File "../../../../../anaconda3/envs/sci38/lib/python3.8/site-packages/numba/typed/typedlist.py", line 66:
def _append(l, item):
    l.append(item)
    ^

Python: 3.8.2
Numba: 0.51.2

The code below is working for me on 0.53dev, and it probably works on 0.52 too.

The key is to generate a valid FunctionType instance. One way to do it is to start with the output type float64 and call it with the input arguments, float64(float64, float64). That produces a Signature object. The signature can be converted into a function type using .as_type(). Alternatively, the function type can be built more explicitly as FunctionType(float64(float64, float64)).
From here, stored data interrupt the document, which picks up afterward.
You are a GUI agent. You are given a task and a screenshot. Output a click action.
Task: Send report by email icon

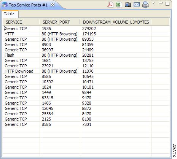[137, 5]
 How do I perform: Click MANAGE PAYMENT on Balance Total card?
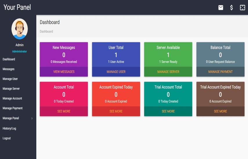tap(220, 72)
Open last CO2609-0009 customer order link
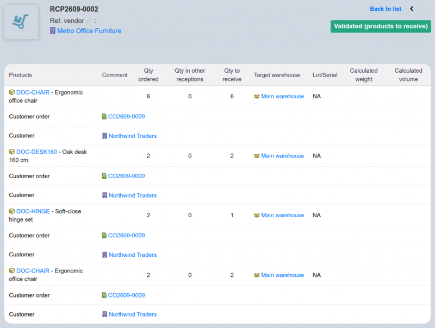 click(126, 295)
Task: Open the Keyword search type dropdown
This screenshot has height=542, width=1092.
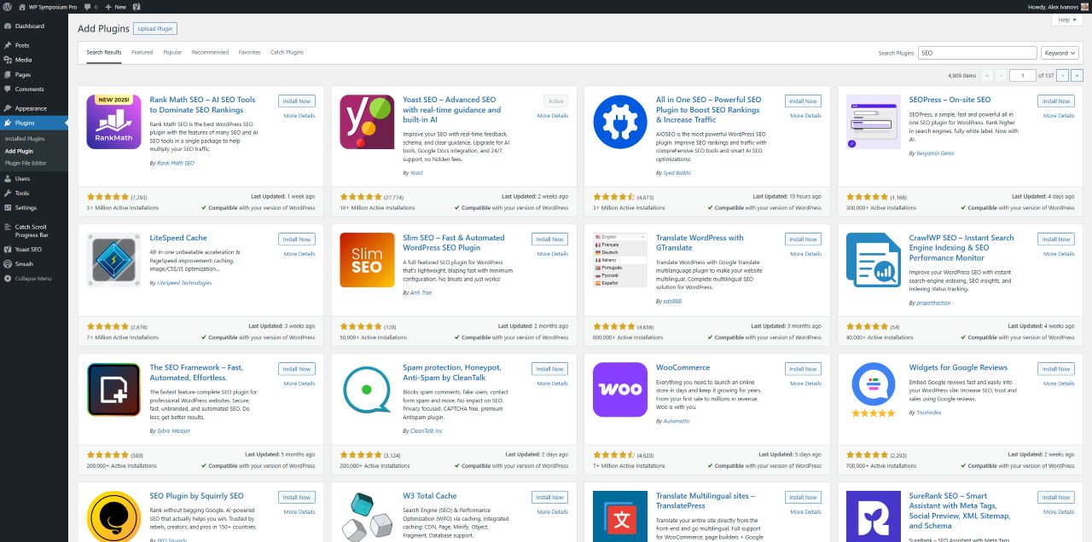Action: coord(1060,53)
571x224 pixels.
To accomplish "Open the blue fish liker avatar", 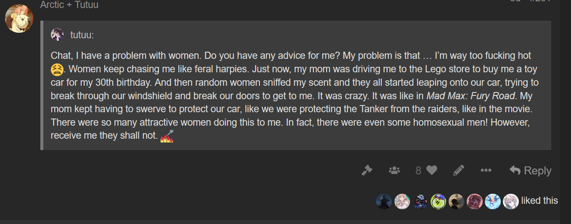I will click(493, 201).
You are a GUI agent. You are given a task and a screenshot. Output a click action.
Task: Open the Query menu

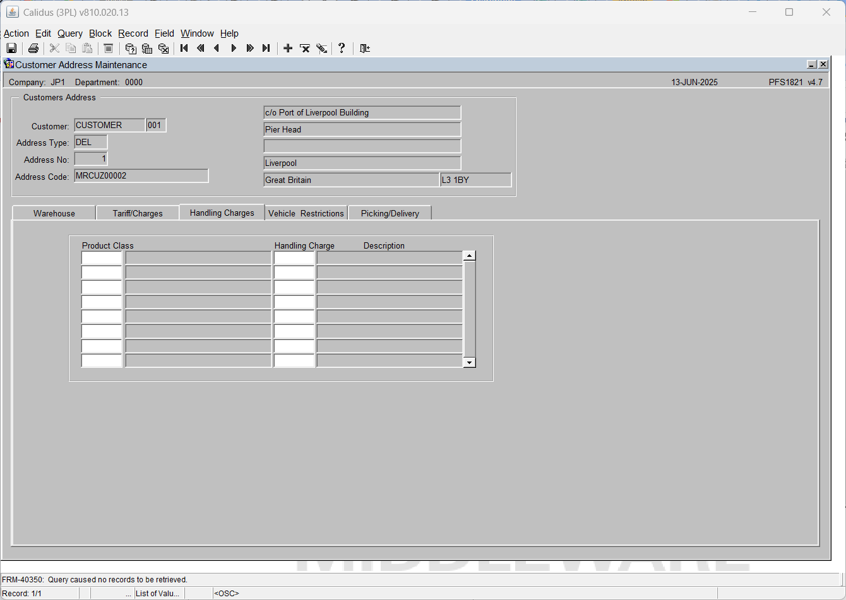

Once you have the function type, the empty list must be created with a an explicit signature pointing to a FunctionType instance. This is the first-class function type that allows two functions with the same signature to be appended to the same list. By default, when using typed.List automatic type inference, the functions f1 and f2 will be recognized as a CPUDispatcher(<function name>) which is a kind of singleton type. That’s why f2 cannot be appended to a list that contains f1, only objects of type CPUDispatcher(<function f1 at ...>) are allowed in that list.

import numba
from numba.core import types

@numba.njit()
def f1(x, y):
    return x + y

@numba.njit()
def f2(x, y):
    return x + y

f1(1., 2.)
f2(1., 2.)

f_list = numba.typed.List.empty_list(types.float64(types.float64, types.float64).as_type())
f_list.append(f1)
f_list.append(f2)

@numba.experimental.jitclass([('funcs', types.ListType(types.float64(types.float64, types.float64).as_type()))])
class Handler:

    def __init__(self, funcs):
        self.funcs = funcs

That worked for me, thanks a lot!

I am now having trouble to create a jitclass which contains an list of jitclass instances. Briefly, I am using this on the spec types.ListType(Event) but then I am getting the following error message:

ListType[instance.jitclass.Event <and more things here>]
to 
ListType[<class 'numba.experimental.jitclass.base.Event'>]

I manage to solve it by creating an instance of Event and then asking for its type. But it feels clunky,

try ListType(Event.class_type) or ListType(Event.class_type.instance_type), I think one of those is the right one.

This worked. Thanks.

I do get a bit of a scary warning when doing this…
:3: NumbaTypeSafetyWarning: unsafe cast from type(CPUDispatcher(<function test_model_debug_virtual_table..debug_module_callback at 0x0000027CC0BDD378>)) to FunctionType[none(void*)]. Precision may be lost.

Is there any way to silence that, or mark it ‘safe’?